12 thoughts on “Wood Storks at Baytown Nature Center”

  1. I had no idea you had Storks in that area – I still need a Stork for this year’s list and was excited until you pointed out they tend to leave this month… so bummed as we will not be arriving for a couple more months – oh well, now I know where they are and can plan accordingly. Big thanks for the great info.

    Liked by 1 person

    1. Well, don’t count your storks, as they say. When Linda M learned I’d found the storks at Baytown, she said she’d never seen them there before, and never heard of them being there. But eBird shows there have been sightings June-October… maybe just scarce. Thanks for dropping in, Bri!

      Liked by 1 person

  2. A few years ago, I came across a large flock of wood storks at the Brazoria refuge. They were mixed with a variety of other birds, but one of my favorite photos showed a pair of storks with a black-necked stilt wandering around through their legs. Every year I hope to find some again, but clearly I’ve been looking in the wrong places! To be honest, even though I’ve heard of the Baytown center, it’s not registered strongly enough for me to make a visit. I think part of it’s an unwillingness to take on the traffic hassles of 146, with all the construction from Kemah northward, and the seemingly endless Hartman bridge closures on the weekends. I ought to just grit my teeth and go.

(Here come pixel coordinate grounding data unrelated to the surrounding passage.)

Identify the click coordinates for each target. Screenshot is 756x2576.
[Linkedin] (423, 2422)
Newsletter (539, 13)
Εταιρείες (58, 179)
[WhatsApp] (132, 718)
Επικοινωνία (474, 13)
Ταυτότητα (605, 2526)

    One of my Florida readers left the most amusing comment when I posted some photos of the storks in the past. He said they tend to show up in parking lots in his town and wander around among the cars and grocery carts. I thought he was pulling my leg, until I saw a photo.

    Liked by 1 person

    1. So glad you linked to your post – you got some great photos of a whole flock (or clatter or muster or phalanx)! And I got a good chuckle from William Logan’s poem. “Eight white ghosts floated faintly…”, so accurate!

      Liked by 1 person

  3. About a hundred years ago, when I was a mere lad, fishing on huge Lake Okeechobee in south-central Florida with my Dad, he referred to the Wood Stork as “Flintheads”. I’ve run across that nickname a lot since then which refers to the resemblance of the bird’s grayish head to the color of flint rock.

    We’re fortunate to have them breed all around us and we never tire of watching these magnificent birds. It is still a bit startling to examine a kettle of vultures soaring hundreds of feet high and discover a dozen Wood Storks in the mix!

    Great post, Sam.

    Liked by 1 person

    1. It must be interesting to see storks and vultures together. DNA research says they are related (more closely related than the stork is to herons or ibis). It’s especially interesting because storks don’t hunt from on high, being tactile feeders… maybe the vultures help them spot strong updrafts, freeways in the sky.


    1. Heh. At first I thought, Dang, I can’t get a clear shot without all the other birds – and then I realized how cool it was to see the storks with their smaller distant relatives. Thanks for joining the conversation, Brad!